According to a survey done by analysts at various organizations, Europeans apply for consumer loans to manage their monthly expenses. This fact was very common in 2020 when the Pandemic started. However, the interest got lower and lower as the Covid-19 started to slowly wind down. People assumed that everything was over and they would get back to their normal lives. However, the boosts in the client demand and expenses of client goods have directed to inflation in the entire European Union. This has caused more demand for consumer credit so that people could have more freedom in their day-to-day expenses. And many analysts predict that these numbers will steadily increase in the forthcoming few years as the situation around the world does not promise better circumstances.

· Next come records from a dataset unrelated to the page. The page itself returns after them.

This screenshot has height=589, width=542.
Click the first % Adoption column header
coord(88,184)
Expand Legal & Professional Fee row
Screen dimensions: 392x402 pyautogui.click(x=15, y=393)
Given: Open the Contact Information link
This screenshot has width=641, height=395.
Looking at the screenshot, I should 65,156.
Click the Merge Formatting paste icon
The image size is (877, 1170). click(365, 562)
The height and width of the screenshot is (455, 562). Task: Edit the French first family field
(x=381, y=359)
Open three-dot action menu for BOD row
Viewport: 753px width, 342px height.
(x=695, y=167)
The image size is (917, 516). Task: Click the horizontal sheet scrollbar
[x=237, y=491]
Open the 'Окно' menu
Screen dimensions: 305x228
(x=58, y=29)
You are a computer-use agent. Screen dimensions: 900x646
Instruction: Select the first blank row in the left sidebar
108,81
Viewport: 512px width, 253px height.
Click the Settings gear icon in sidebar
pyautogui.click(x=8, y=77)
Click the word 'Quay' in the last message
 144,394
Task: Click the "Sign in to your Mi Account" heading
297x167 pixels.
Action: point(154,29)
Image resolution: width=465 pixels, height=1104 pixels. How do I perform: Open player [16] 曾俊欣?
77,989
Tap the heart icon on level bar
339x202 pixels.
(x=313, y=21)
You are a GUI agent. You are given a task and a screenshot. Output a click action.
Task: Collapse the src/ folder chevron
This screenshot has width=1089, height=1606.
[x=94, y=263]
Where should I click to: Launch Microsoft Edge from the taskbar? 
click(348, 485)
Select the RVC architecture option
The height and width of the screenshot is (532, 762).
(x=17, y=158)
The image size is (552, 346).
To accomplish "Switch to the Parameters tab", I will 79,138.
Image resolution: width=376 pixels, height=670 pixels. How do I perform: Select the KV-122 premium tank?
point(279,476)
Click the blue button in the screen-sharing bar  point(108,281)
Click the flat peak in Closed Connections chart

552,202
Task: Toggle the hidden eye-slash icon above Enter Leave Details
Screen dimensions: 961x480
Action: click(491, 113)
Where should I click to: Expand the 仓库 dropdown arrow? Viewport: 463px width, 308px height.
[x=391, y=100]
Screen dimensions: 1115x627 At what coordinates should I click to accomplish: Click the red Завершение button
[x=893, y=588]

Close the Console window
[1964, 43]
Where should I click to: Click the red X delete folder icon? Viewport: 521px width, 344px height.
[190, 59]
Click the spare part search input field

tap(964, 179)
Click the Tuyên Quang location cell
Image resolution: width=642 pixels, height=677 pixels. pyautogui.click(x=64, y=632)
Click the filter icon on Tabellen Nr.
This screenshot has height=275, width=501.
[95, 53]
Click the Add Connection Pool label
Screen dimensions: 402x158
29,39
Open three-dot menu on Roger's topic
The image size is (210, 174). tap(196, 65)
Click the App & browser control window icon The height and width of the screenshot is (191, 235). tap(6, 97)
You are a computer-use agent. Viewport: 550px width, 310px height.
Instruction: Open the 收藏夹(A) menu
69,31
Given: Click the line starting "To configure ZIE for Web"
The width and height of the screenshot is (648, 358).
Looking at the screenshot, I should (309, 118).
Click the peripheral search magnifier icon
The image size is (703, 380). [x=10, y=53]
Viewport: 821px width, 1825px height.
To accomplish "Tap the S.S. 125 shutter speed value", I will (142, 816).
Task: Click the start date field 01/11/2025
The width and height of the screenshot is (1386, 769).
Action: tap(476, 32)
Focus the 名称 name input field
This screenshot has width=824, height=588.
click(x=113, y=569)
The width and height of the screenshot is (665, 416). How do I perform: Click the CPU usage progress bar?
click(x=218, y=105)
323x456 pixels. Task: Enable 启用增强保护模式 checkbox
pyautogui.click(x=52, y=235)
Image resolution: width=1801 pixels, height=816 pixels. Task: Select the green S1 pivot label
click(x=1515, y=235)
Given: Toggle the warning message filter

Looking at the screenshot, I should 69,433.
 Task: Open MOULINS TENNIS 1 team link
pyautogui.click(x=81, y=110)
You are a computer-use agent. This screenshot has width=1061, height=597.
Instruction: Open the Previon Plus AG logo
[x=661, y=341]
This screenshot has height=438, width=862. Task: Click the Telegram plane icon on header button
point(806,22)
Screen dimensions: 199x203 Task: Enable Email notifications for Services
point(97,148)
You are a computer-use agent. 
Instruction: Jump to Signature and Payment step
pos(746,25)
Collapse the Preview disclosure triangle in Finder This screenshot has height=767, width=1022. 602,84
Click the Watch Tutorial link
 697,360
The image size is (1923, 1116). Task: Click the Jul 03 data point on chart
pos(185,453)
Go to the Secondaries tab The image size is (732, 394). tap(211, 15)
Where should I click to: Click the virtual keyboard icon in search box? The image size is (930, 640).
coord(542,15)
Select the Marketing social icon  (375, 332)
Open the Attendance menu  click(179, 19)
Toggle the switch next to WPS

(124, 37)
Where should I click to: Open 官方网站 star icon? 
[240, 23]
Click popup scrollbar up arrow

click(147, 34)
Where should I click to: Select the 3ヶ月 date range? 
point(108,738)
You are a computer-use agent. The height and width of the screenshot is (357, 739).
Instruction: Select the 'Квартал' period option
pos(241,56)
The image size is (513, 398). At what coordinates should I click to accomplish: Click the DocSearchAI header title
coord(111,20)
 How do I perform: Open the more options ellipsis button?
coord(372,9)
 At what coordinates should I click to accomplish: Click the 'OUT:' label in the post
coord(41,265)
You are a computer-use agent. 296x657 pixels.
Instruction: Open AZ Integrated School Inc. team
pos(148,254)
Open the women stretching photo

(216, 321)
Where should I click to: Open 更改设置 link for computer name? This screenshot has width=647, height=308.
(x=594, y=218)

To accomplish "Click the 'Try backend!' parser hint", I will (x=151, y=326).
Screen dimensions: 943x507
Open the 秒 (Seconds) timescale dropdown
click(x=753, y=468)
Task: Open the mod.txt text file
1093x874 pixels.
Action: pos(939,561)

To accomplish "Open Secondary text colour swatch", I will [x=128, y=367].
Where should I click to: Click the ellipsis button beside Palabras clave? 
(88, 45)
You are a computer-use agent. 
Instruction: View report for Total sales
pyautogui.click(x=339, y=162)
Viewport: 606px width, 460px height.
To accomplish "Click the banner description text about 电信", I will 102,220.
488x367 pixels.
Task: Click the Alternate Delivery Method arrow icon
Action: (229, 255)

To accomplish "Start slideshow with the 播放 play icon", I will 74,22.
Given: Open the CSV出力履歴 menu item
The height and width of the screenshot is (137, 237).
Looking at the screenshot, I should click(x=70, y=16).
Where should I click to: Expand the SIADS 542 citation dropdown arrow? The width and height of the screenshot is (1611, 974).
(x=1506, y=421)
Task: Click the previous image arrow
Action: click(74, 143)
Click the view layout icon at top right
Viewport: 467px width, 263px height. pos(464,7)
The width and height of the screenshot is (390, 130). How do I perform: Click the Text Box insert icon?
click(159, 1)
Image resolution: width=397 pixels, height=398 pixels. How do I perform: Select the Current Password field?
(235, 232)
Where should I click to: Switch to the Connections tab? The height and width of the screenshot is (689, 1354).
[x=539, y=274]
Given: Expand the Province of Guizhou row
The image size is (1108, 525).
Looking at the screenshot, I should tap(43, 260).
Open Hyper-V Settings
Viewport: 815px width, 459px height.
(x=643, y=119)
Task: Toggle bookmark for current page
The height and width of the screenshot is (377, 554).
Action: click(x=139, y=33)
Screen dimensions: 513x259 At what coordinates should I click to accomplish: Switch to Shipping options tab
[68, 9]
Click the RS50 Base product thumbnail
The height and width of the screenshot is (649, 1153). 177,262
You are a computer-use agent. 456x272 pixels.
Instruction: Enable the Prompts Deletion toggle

Even though many specialists say that this period is not for a very long time, inflation still touches the budget of the poorer part of the population since they don’t have enough savings to handle the consumption. Or, there are times when people save their money in cash or banks with very low rates, which is not a secure way for inflation. According to recent studies by analysts, around 68% of people who applied for consumer loans do not have enough savings to keep up with the increased rates. That is why they apply for loans to have money for their expenses. Apart from the increase in energy prices, many other factors affect inflation and the high demand for consumer loans. International flight tickets have increased by over 9%, and the prices of consumer goods have raised by 3% since 2021. Which conducted to the growth of the costs in the basket of consumer goods by around 5%. And this is how experts explain the fact that low-income homes have a higher influence from inflation than high-income ones. Recent studies have shown that low-income families apply for loans almost three times more than the ones with higher earnings. And almost 86% of people get confirmation from banks and lending companies.
The bottom line
This topic can be something to discuss for a very long time since experts notice huge inflation rates followed by demands for consumer loans. With this kind of increase in the consumer market, people start to apply for consumer loans to manage their expenses. This loop will be repeated with every change in inflation, and many lending companies and banks will start to modify their interest rates to meet their customers’ expectations and get more applications. Experts predict further raises in the consumer market prices, which will surely have a huge impact on consumer credit. As we are almost finished with 2022, the final year statistics will be available at the end of the year.